Records from a collection
-.-.-
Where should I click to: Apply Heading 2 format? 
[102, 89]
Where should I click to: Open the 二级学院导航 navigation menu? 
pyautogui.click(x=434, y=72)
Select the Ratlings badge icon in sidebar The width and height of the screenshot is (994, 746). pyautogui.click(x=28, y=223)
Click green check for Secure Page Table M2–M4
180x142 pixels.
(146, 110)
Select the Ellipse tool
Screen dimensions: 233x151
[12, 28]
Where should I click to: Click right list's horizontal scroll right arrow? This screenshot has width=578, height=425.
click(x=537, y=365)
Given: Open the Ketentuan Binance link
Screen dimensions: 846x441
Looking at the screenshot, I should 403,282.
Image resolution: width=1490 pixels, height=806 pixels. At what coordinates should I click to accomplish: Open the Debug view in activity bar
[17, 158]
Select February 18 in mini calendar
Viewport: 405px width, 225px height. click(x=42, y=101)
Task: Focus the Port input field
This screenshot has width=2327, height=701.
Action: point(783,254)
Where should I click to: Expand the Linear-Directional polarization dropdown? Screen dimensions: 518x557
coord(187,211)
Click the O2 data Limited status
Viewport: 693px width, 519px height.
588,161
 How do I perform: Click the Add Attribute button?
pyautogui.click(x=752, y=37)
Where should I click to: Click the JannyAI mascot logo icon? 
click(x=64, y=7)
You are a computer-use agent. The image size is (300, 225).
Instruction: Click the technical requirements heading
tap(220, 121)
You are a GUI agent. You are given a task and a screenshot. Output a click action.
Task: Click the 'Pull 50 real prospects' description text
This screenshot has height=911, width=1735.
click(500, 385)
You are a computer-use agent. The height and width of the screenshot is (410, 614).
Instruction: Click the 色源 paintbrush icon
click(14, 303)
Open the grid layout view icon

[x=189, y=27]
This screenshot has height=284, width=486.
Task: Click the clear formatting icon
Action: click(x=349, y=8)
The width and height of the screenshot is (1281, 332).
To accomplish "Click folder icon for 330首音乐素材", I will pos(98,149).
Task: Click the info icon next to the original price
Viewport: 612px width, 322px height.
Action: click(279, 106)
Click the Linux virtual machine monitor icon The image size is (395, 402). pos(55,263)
-.-.-
#### TASK:
Print every line from the one that contains "Open the grid layout view icon" to the end of the records, exactly as written, and nothing more.

#### REPLY:
Open the grid layout view icon

[x=189, y=27]
This screenshot has height=284, width=486.
Task: Click the clear formatting icon
Action: click(x=349, y=8)
The width and height of the screenshot is (1281, 332).
To accomplish "Click folder icon for 330首音乐素材", I will pos(98,149).
Task: Click the info icon next to the original price
Viewport: 612px width, 322px height.
Action: click(279, 106)
Click the Linux virtual machine monitor icon The image size is (395, 402). pos(55,263)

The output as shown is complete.